:: DATA FOR REVIEW ::

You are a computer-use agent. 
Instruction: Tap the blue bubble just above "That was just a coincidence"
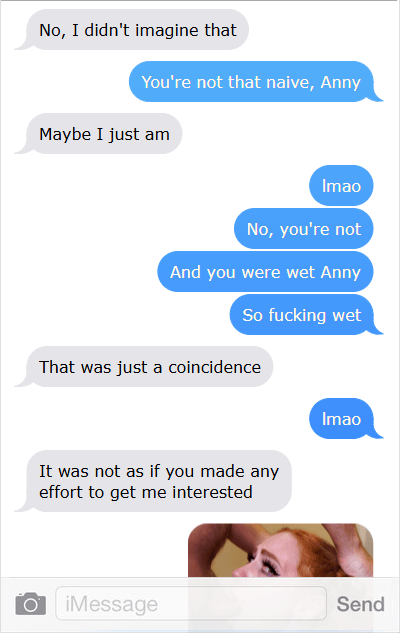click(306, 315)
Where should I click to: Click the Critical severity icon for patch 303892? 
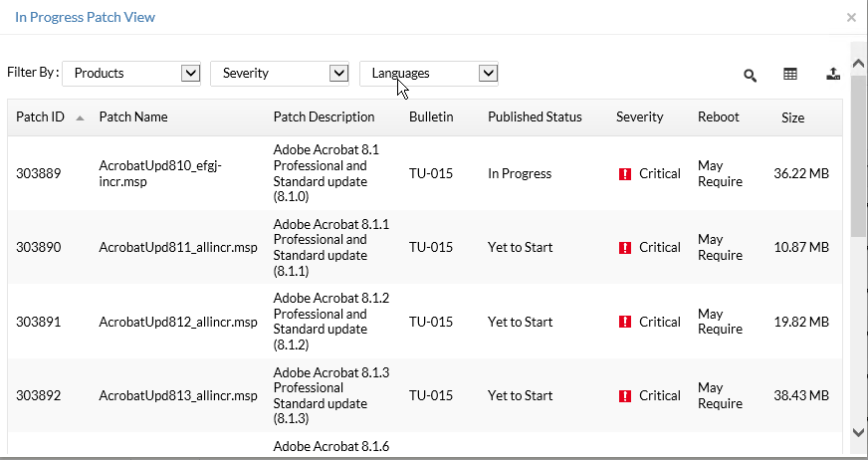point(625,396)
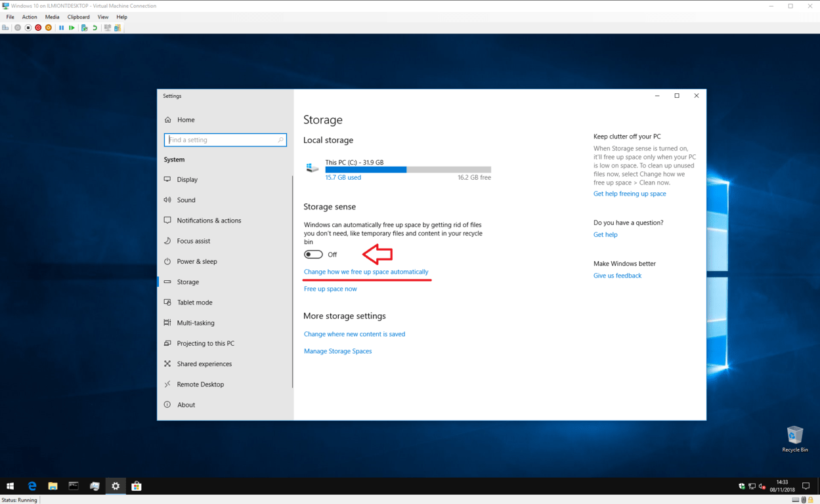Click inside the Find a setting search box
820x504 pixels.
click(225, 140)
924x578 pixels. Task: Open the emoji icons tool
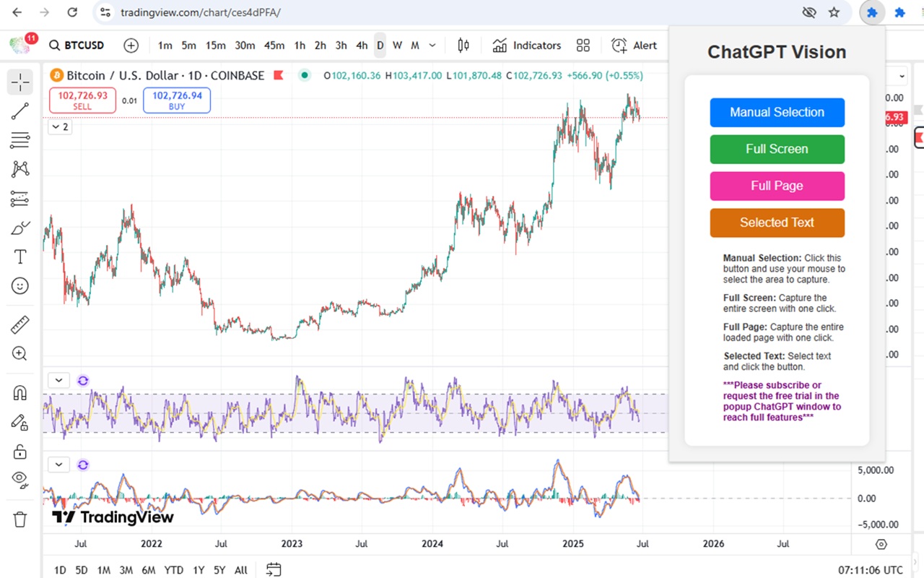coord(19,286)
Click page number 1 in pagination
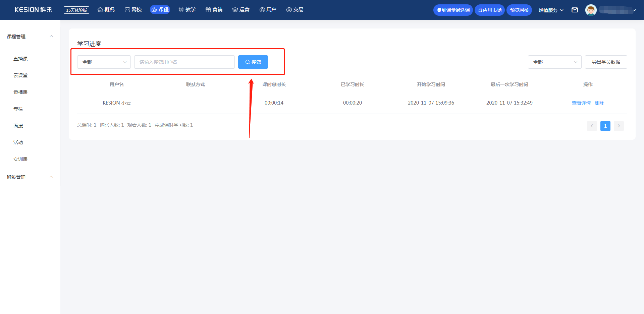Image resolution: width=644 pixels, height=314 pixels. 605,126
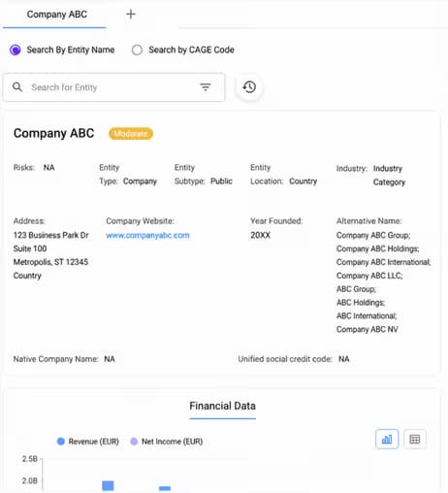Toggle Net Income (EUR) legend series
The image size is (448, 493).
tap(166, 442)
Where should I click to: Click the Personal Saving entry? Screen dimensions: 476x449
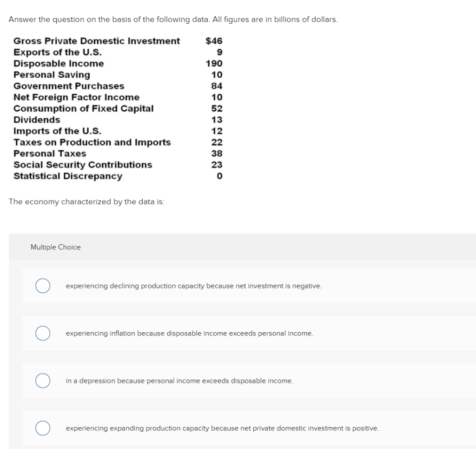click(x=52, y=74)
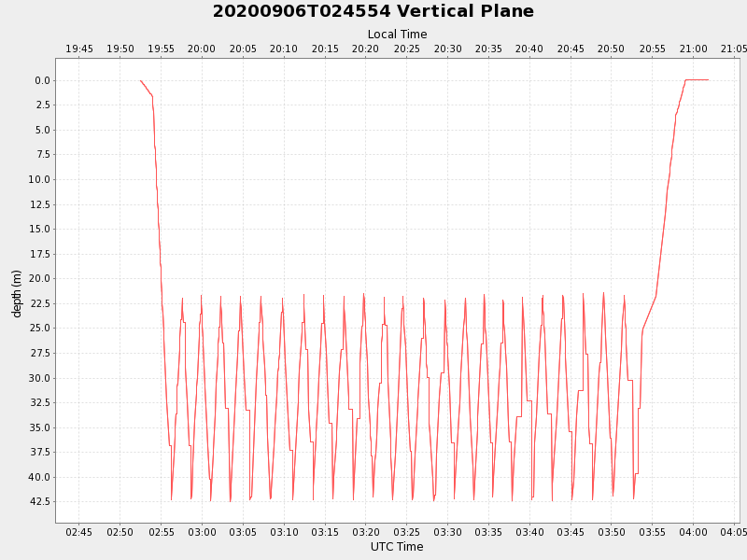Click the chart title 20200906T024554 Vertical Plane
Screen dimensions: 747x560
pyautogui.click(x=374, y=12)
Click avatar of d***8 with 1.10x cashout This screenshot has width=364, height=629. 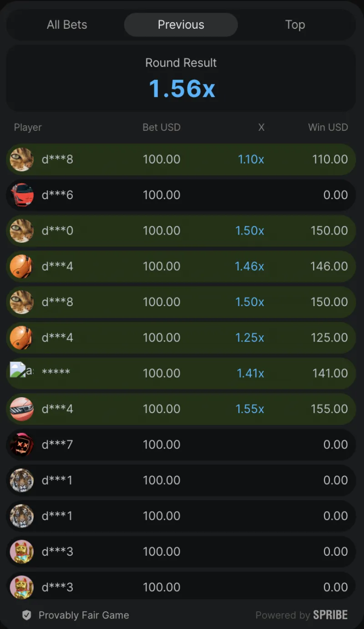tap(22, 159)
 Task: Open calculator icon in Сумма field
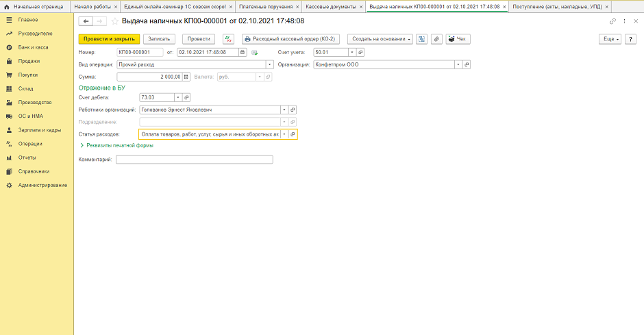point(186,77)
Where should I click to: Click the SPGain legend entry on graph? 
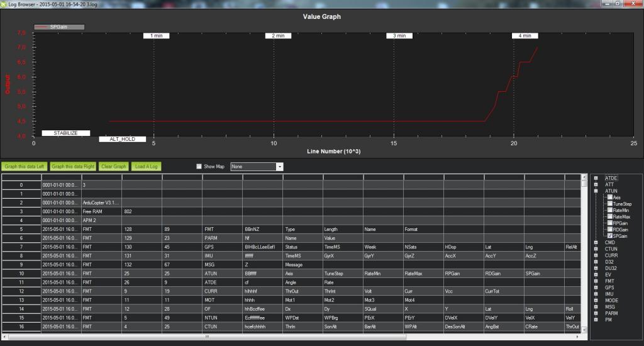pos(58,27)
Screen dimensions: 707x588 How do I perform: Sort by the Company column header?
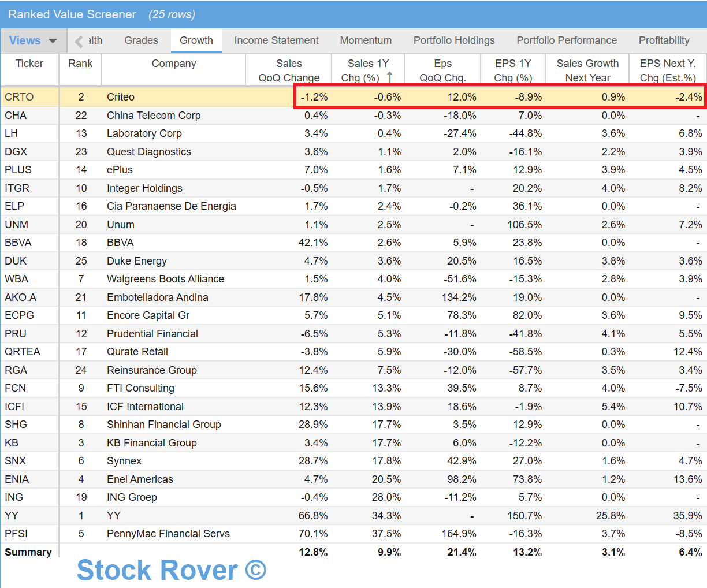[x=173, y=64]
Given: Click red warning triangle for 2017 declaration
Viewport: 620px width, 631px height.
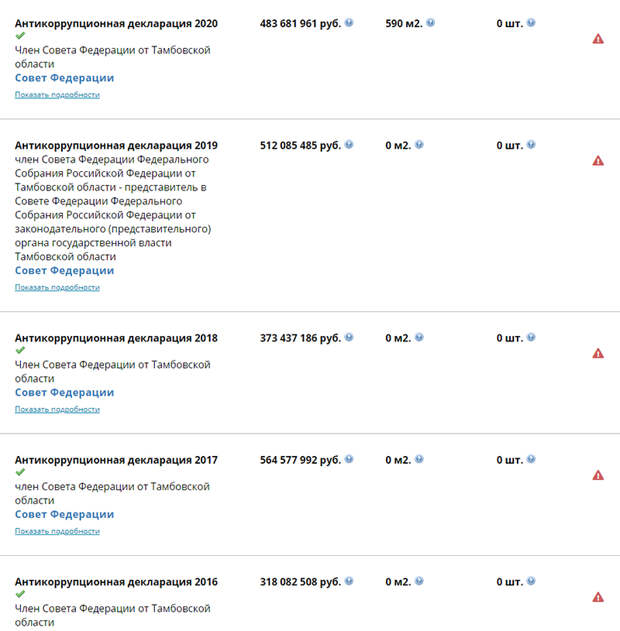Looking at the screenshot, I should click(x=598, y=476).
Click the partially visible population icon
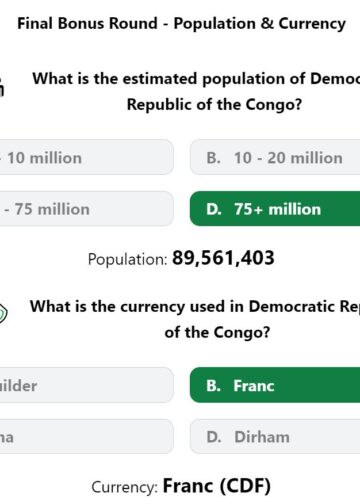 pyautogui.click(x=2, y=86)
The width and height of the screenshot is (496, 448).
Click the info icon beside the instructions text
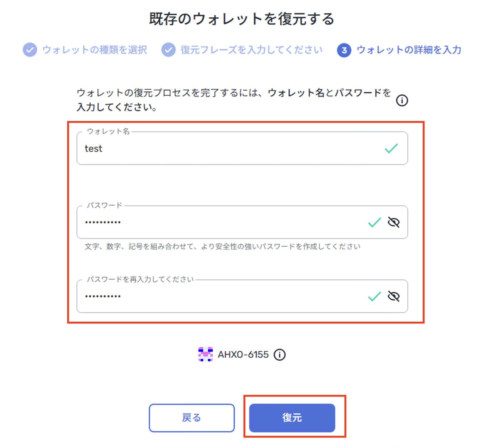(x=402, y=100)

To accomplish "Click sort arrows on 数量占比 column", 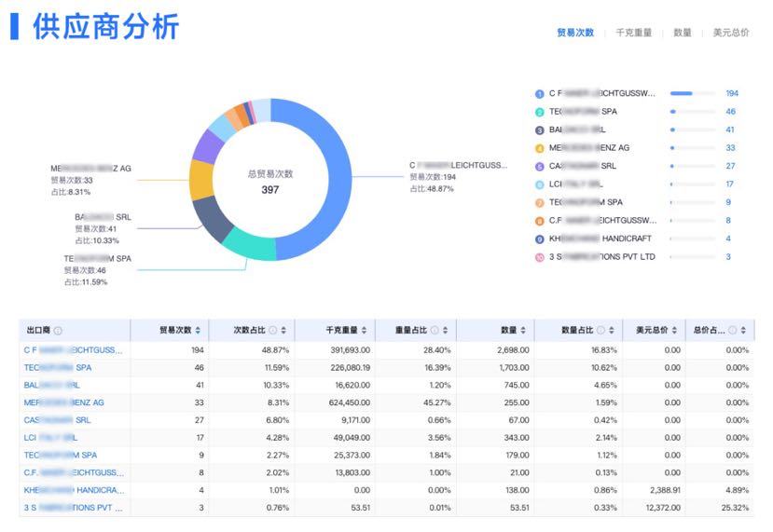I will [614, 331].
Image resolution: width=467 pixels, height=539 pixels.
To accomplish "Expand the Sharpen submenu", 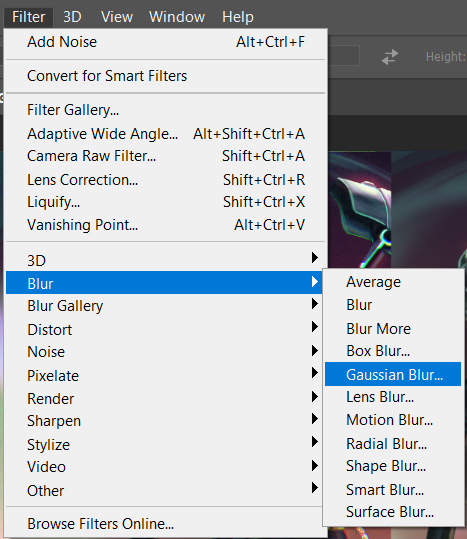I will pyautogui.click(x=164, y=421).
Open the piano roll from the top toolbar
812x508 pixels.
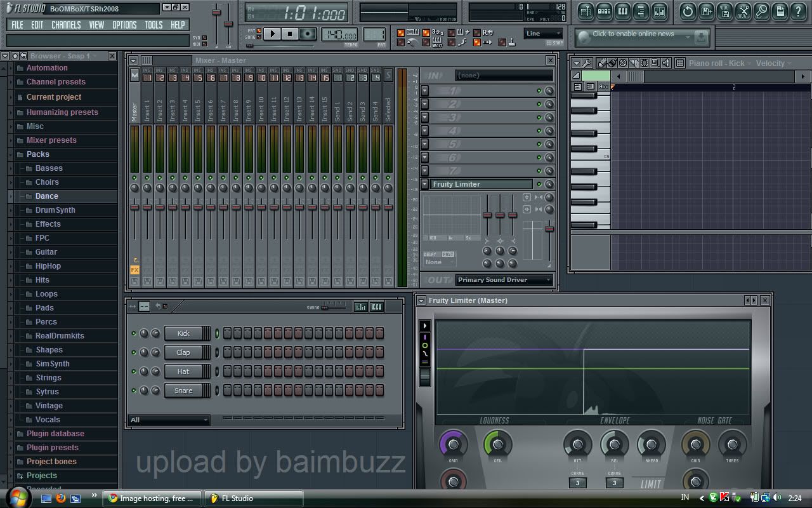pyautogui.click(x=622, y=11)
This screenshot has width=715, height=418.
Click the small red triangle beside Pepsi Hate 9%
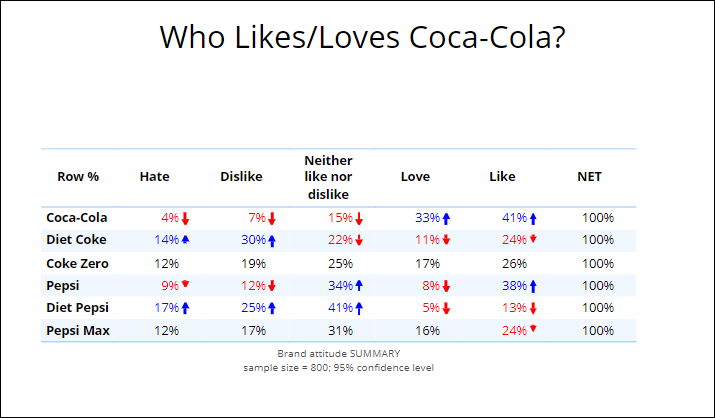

:::

Please filter the listing down to lines that include the word "triangle".

## RESPONSE AREA
Given: Click red warning triangle for 2017 declaration
Click the small red triangle beside Pepsi Hate 9%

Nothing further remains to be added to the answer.